Congress Presses Coast Guard for Answers on USCG Academy Assault Cases
The U.S. Coast Guard has apologized for failing to take action on sexual assault cases at the Coast Guard Academy in decades past, and for failing to tell Congress that it had completed and shelved an investigation three years ago. After these disclosures, USCG leadership appears to be headed for a series of pointed hearings on Capitol Hill - beginning with the Senate Subcommitte on Oceans and Fisheries on Thursday.
“There are a million unanswered questions," Appropriations Committee member Sen. Chris Murphy (D-CT) told local station WSHU. "This is simply unbelievable that the Coast Guard knew that they had a serious problem of sexual assault and harassment and they deliberately covered it up.”
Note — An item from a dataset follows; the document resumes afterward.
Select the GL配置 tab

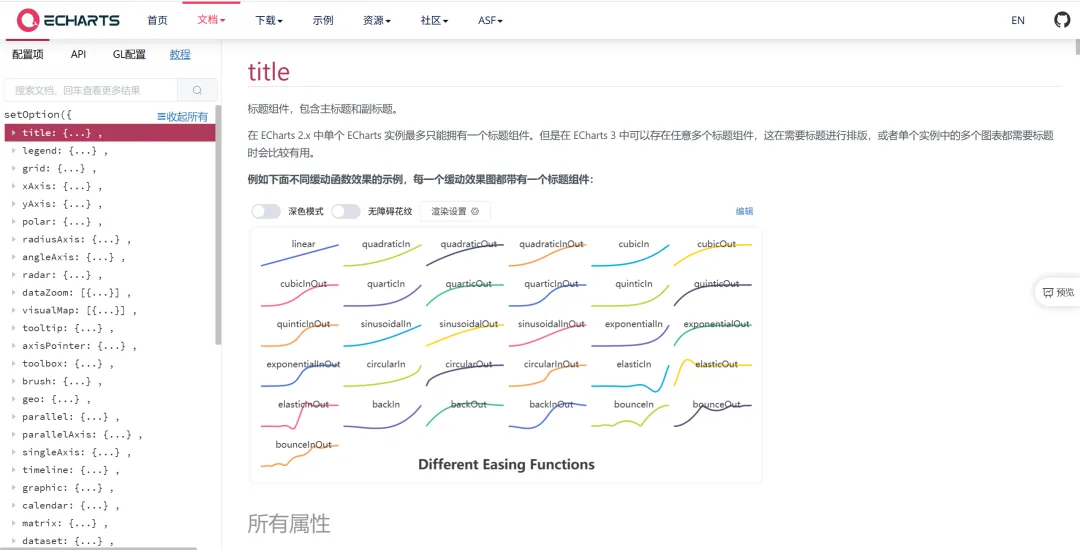[128, 55]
According to reporting by CNN, the U.S. Coast Guard launched an investigation called “Operation Fouled Anchor” in 2014 after a Coast Guard Academy graduate claimed that her allegations of rape from years earlier had never been fully investigated. The woman told CNN that when she first reported the case in 1995, she was pressured by Coast Guard lawyers not to pursue charges. The individual she accused was pushed out of the Coast Guard but went on to become an officer in the Air Force (and is now a serving officer in the Air National Guard). This individual was the only person ever charged in connection with the inquiry; the charges were ultimately dismissed because the statute of limitations had expired.
Operation Fouled Anchor investigators concluded that too much time had passed to pursue legal claims against alleged offenders, and concentrated on possible administrative actions instead. Two senior officers who were among the accused were pushed to retire, without fanfare. In 2020, the operation was quietly concluded, and its report was never shared with congressional oversight committees until the month CNN began its inquiry.
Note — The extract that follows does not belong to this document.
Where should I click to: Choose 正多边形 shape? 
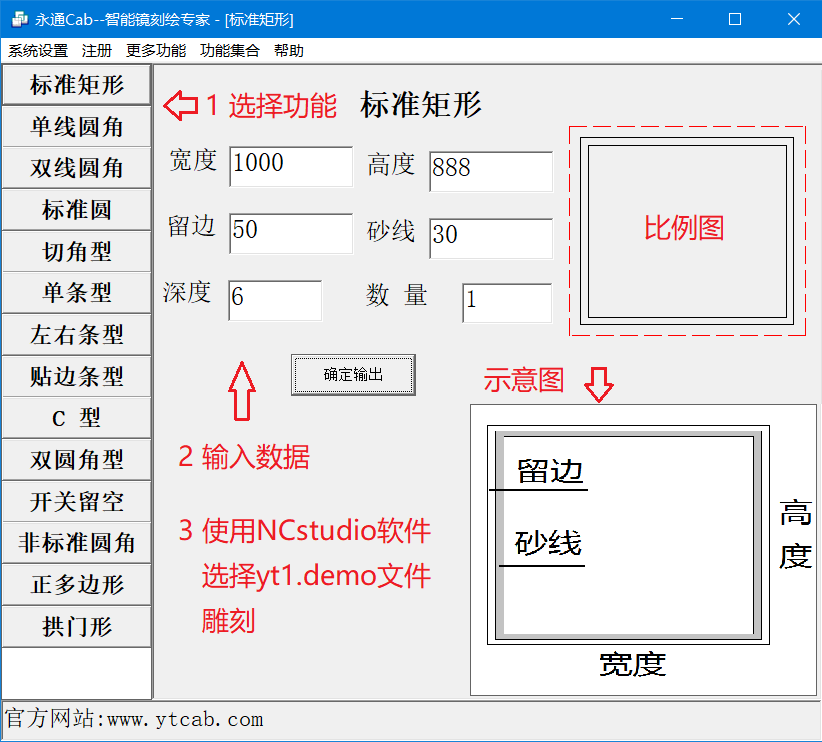coord(76,585)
“By not taking appropriate action at the time, we may have further traumatized the victims, delayed access to care and recovery, and prevented some cases from being referred to the military justice system for appropriate accountability,” said USCG Commandant Adm. Linda Fagan in a letter of apology. “We own this failure.”
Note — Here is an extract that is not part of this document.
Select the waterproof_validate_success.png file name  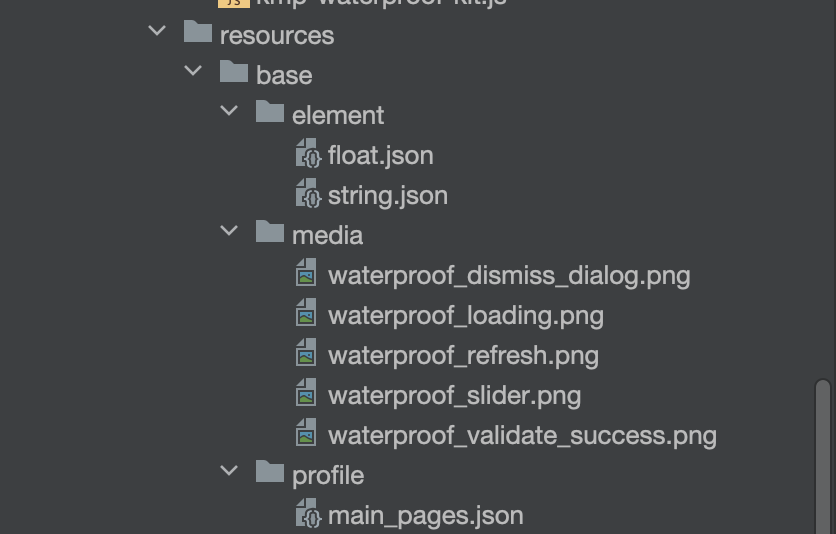(x=522, y=435)
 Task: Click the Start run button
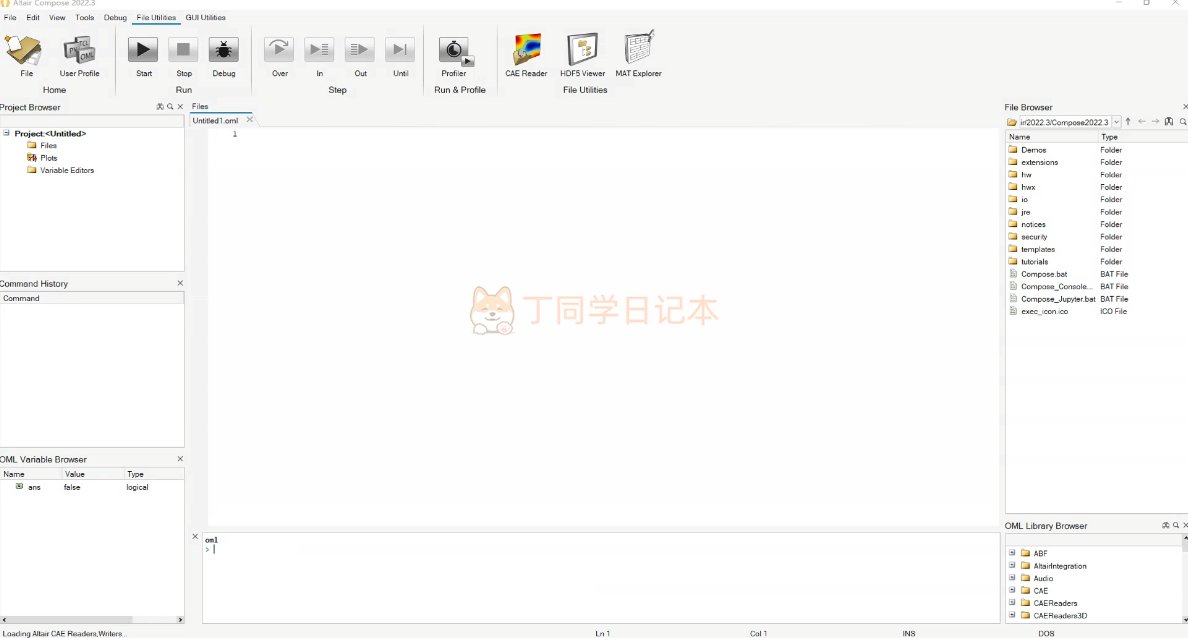pos(143,50)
Sen. Murphy told WSHU that this apology was "too little, too late," and called for "anyone involved in this cover-up" to be dismissed. "We now know they were deliberately hiding the truth," he said in a social media message. As a member of the powerful Appropriations Committee, he suggested there might be new language inserted into the Coast Guard's next budget to address sexual assault reporting and accountability at the academy.
Meanwhile, the Senate Commerce Committee is winding up for an inquiry into Operation Fouled Anchor and the alleged pattern of sexual assault at USCGA in years past. Committee chair Senator Maria Cantwell (D-WA) has asked the Coast Guard for all available documents and information from the operation, including the names of the personnel involved; this information is due on Friday, and Adm. Fagan has committed to meeting the deadline.
Adm. Fagan - who was neither commandant nor stationed at Coast Guard headquarters when Operation Fouled Anchor wrapped up - faced tough questions from senators at Thursday's subcommittee hearing. Asked about whether her service would ever again withhold such a critical matter from Congress, she pledged that it would not.
"Not reporting this investigation is inconsistent with my commitment to transparency, my respect for the oversight that this committee appropriately exercises over the organization," Adm. Fagan said. "I'm committed to bringing the organization forward and ensuring that we've got the appropriate culture of transparency and accountability and are responsive to the committee."
She noted that the service has made "an incredible amount of progress" since Operation Fouled Anchor in terms of policy, and is working to align its handling of SASH cases with the standards of the other military services - including taking prosecution of sexual assault cases outside of the chain of command, as required in the Department of Defense.
At the hearing's conclusion, Senator Maria Cantwell (D-WA) said that the Coast Guard's failure to disclose Operation Fouled Anchor to Congress was "intolerable," and added that she plans to call for an independent inspector-general investigation of the case.